Mit Knut Abraham, dem Koordinator für die deutsch-polnische zivilgesellschaftliche und grenznahe Zusammenarbeit der Bundesrepublik Deutschland, sprach Andrea Polanski über seine neuen Aufgaben, die Prioritäten der Bundesregierung im Verhältnis zu Polen, aktuelle Herausforderungen in den bilateralen Beziehungen und die Rolle der deutschen Minderheit in Polen.
Herr Abraham, seit unserem letzten Gespräch im September 2024 hat sich einiges getan: Sie sind nun der neue Koordinator der Bundesregierung für die zivilgesellschaftliche und grenznahe Zusammenarbeit mit Polen. Wie blicken Sie auf diese neue Aufgabe – was sind Ihre zentralen Prioritäten?
Es ist mir eine große Ehre, das Amt des Koordinators übernehmen zu dürfen. Ich bin davon überzeugt, dass in diesen Zeiten, in denen es auf Deutschland und Polen ankommt, die Zivilgesellschaft und die grenzüberschreitende Zusammenarbeit einen wichtigen Beitrag zu unseren bilateralen Beziehungen leisten können. Bereits kurz nach meinem Amtsantritt konnte ich beim Deutsch-Polnischen Forum sprechen. So verstehe ich auch meine Aufgabe – als eine Art „permanentes Deutsch-Polnisches Forum“: im kontinuierlichen Austausch mit den Akteuren und als wichtiger Fürsprecher für ihre Anliegen im politischen Berlin.

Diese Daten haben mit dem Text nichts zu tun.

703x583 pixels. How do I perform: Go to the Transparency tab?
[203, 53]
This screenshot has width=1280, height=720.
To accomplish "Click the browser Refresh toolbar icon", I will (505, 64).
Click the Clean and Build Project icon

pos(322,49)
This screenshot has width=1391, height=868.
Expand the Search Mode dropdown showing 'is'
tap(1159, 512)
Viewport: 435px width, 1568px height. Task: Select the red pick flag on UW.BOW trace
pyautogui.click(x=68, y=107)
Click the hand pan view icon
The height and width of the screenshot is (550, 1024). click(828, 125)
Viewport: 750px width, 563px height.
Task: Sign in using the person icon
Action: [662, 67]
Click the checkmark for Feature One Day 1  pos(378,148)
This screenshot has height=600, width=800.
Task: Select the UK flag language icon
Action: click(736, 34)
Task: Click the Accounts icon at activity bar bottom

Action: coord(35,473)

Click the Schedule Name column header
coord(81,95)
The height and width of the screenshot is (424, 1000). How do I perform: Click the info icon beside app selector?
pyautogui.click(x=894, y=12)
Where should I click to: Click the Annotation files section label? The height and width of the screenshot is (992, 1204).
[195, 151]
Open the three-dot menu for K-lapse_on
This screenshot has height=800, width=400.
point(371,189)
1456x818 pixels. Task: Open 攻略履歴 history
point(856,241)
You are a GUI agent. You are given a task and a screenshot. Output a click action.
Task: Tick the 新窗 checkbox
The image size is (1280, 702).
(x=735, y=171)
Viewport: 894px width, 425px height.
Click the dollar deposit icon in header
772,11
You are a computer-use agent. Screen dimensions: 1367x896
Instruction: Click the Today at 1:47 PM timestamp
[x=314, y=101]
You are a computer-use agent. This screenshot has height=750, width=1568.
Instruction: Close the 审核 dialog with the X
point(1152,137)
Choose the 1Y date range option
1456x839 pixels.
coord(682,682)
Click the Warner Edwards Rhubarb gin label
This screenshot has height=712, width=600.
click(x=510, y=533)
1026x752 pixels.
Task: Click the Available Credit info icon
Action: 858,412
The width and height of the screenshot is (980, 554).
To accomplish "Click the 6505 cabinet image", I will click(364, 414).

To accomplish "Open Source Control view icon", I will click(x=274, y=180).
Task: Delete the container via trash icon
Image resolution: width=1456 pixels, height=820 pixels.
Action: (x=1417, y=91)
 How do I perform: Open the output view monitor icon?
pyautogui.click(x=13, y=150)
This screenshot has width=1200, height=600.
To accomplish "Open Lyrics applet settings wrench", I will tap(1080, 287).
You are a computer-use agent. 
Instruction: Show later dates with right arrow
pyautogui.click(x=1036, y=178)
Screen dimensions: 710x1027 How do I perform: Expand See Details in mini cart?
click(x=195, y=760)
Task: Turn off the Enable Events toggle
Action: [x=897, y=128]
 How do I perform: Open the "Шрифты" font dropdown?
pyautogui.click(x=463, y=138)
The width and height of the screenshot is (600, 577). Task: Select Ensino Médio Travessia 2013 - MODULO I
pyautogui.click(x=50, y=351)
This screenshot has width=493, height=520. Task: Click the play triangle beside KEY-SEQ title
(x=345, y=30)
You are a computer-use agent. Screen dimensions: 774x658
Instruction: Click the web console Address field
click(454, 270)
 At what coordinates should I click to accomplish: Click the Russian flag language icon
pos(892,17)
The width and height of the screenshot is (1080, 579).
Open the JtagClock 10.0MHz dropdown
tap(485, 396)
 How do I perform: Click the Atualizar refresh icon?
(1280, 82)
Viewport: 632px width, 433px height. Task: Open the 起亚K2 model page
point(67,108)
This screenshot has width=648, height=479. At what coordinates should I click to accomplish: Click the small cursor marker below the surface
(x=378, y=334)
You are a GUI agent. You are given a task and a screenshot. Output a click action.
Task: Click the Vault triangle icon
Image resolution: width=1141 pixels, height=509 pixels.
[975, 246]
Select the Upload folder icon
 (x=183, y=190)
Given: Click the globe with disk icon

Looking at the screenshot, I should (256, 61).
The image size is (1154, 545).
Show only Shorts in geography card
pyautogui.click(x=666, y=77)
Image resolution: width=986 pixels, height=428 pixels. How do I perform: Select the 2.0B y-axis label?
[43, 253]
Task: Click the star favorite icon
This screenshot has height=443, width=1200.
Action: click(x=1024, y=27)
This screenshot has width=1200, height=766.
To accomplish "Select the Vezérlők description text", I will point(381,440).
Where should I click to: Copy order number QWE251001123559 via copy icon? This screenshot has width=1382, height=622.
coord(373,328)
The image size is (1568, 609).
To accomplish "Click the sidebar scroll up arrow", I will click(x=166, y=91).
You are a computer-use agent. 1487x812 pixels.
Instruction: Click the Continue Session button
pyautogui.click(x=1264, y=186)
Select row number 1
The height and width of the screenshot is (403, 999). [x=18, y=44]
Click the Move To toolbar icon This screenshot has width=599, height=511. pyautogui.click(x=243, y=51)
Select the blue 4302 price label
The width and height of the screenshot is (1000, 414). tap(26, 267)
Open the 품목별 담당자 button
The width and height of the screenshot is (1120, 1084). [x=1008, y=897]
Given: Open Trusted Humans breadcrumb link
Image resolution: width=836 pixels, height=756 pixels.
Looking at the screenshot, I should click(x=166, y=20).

Was die Prioritäten angeht, so haben wir hier im Koalitionsvertrag, an dem ich mitgearbeitet habe, bereits erste Pflöcke eingeschlagen: zügiger Ausbau der Verkehrsinfrastruktur nach Polen, rasche Errichtung des Gedenkorts Polen und des Deutsch-Polnischen Hauses sowie die Stärkung wesentlicher bilateraler Institutionen wie z. B. der Stiftung für deutsch-polnische Zusammenarbeit und des Deutsch-Polnischen Jugendwerks. Übrigens haben wir uns auch zur Fortführung der Förderung der deutschen Minderheit in Mittel- und Osteuropa verpflichtet. Für all das werde ich mich als Koordinator nachhaltig einsetzen.

Sie verfolgen die Entwicklungen zwischen Polen und Deutschland bereits seit der Zeit der „Solidarność“-Bewegung. Wie würden Sie den Zustand der bilateralen Beziehungen damals beschreiben – und was hat sich seitdem grundlegend verändert?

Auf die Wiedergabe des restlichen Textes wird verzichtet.